Среди последователей Кутба, обсуждавших его идеи в местах заключения, выделилось три крупных направления. Крайние экстремисты считали, что безбожие царит повсюду, за исключением их небольшого ядра истинных правоверных. Они выносили тотальный такфир, распространяя его даже на своих товарищей по заключению. Другие отлучали от ислама правителей — безбожных постольку, поскольку они правили не в соответствии с повелениями, содержавшимися в священных текстах, — но не распространяли его на массу верующих. Наконец, третьи — в основном это были «Братья-мусульмане», отпущенные на свободу или жившие за пределами Египта, признававшие «верховным наставником» организации преемника аль-Банны, Хасана аль-Худайби, — предложили толковать наиболее спорные места в учении Кутба в аллегорическом духе. Разрыв с обществом, с джахилийей, должен был пониматься в духовном, а не в материальном смысле. Ведь «Братья» считали себя проповедниками, а не судьями: следовало наставлять общество, чтобы помочь ему стать более исламским, а не осуждать его за безбожие.
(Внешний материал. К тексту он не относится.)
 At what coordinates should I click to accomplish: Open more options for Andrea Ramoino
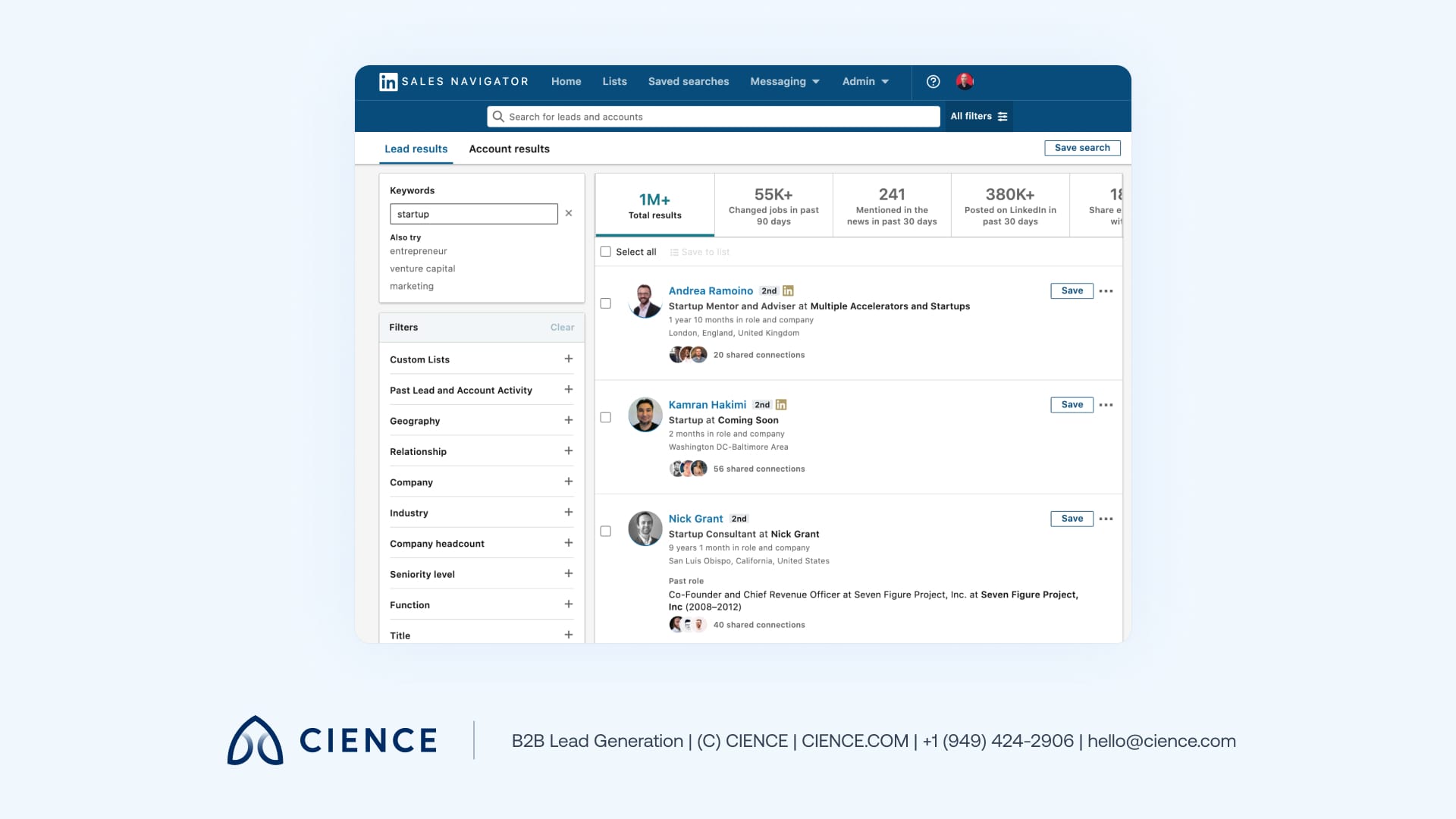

В конце 60-х годов три направления проявляли себя исключительно в дискуссиях, шедших внутри движения, существовавшего преимущественно в подполье: в этих дискуссиях молодежь, мечтавшая рассчитаться с государством и даже наказать всё общество за его пассивное принятие этого «безбожного» режима, спорила с уцелевшими представителями истеблишмента «Братьев». Последний, прочно обосновавшийся в Саудовской Аравии и Иордании[19] и напуганный таким радикализмом, предпочитал политический компромисс — когда он представлялся возможным — столкновению с государством: репрессии 1954 года в Египте оставили травмирующее воспоминание. «Братья» ждали своего часа — катастрофического поражения арабских армий в шестидневной войне с Израилем в июне 1967 года. Оно больно ударит по государствам, исповедовавшим арабский национализм, сделает шатким положение Насера, который подаст тогда в отставку, а потом, в самый драматический момент отменит свое решение. Консенсус по поводу националистических ценностей, доминировавших после завоевания независимости, начнет трещать по швам. Именно в эту культурную брешь вместе с другими идеологиями протеста устремится исламистская мысль, эволюционировавшая под влиянием концепций Кутба. Но в начале 70-х годов ее облик уже не определялся одним только арабским контекстом. Свой оплодотворяющий вклад в нее сделал представитель Индийского субконтинента — Маудуди.